Ovant sendiri mulai mendalami dunia rap sejak 2008 dengan rekaman sendiri. Kemudian ia sempat bergabung dengan komunitas Hip Hop Etam dan sempat mengeluarkan album kolaborasi di 2013.
Sebelumnya, Ovant juga pernah membuat sebuah lagu yang sempat booming di 2017 berjudul Distrik 0541 yang merupakan hasil kolaborasi dengan komunitas grafiti.
Saat ditemui, Ovant, Gesid, dan Yudhis berkisah bahwa lagu Samar Indah sebenarnya sempat dibuat pada 2013 dan shooting video klip di 2015 dengan hasil yang seadanya. Namun sayangnya, mereka kehilangan akun Google beserta Youtube, sehingga lagu dan dokumentasi pun turut hilang.
“Karena hilang, kita buat baru lagi dari segi aransemen. Jalan alur cerita kita ubah banyak, dan dari yang lama kita ambil reff nya aja” ujar Gesid membuka percakapan.
KRITIK SARKASME
Judul Samar Indah sendiri sebenarnya mereka akui sebagai word play atau permainan kata. Di mana maknanya adalah Kota Samarinda sebenarnya kota yang indah, tapi masih samar karena banyak masalah yang harus diselesaikan. Ovant juga menyebutkan bahwa lirik dalam lagu tersebut banyak mengandung sarkasme.

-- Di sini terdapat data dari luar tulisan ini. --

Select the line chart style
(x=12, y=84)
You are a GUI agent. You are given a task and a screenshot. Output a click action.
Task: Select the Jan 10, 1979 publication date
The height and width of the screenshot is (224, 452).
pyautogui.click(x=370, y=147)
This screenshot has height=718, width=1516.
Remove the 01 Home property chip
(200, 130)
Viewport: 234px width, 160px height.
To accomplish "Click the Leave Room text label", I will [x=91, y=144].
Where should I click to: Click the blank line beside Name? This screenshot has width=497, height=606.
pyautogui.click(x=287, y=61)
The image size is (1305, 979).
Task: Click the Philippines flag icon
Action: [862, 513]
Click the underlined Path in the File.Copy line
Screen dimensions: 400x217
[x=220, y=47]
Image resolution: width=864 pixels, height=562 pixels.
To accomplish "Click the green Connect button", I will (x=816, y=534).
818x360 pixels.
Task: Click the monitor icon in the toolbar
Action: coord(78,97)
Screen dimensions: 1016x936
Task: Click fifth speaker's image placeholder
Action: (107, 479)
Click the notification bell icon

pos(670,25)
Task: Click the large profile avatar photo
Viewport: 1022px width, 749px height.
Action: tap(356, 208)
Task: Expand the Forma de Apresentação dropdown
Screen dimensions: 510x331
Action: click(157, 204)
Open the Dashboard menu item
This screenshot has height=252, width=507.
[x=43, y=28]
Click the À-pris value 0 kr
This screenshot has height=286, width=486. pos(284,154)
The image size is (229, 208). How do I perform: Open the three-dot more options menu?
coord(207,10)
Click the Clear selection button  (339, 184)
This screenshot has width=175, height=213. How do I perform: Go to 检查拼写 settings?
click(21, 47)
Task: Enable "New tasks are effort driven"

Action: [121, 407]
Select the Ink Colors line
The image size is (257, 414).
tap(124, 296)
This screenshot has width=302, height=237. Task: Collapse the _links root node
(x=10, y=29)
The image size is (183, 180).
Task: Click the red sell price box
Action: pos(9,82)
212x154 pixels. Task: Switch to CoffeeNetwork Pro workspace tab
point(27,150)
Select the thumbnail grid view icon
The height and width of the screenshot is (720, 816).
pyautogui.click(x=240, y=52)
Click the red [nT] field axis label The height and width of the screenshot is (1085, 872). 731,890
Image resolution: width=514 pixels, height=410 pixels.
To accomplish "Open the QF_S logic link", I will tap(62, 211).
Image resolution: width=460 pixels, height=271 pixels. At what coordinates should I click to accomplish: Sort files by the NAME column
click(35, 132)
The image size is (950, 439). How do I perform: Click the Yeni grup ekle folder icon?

“Dalam lagu ini sendiri dalam banget maknanya, seolah-olah kayak kita itu bangga hidup di Samarinda. Tapi sebenarnya kita itu kayak menikmati kehancuran di kota ini juga,” ujar Ovant.
Mereka menjelaskan bahwa pesan yang disampaikan di lagu tersebut lebih kepada kritik sosial kepada pemerintah dan mengingatkan bahwa masih ada banyak masalah di Samarinda. Dan salah satu permasalahan yang paling terpampang nyata adalah masalah banjir.
“Ketakutan kita sebenarnya adalah ketika masalah ini menjadi hal yang biasa, itu malah semakin menakutkan,” lanjut Ovant.
Mereka mengharapkan pemerintah Kota Samarinda, khususnya kepala daerah yang mempunyai kemampuan besar untuk melakukan perubahan, bisa membuat program maupun keputusan yang pro terhadap lingkungan.
Tidak hanya itu, mereka juga berharap pemerintah mampu mengajak masyarakat untuk sadar dan peduli dengan kondisi yang ada di Samarinda.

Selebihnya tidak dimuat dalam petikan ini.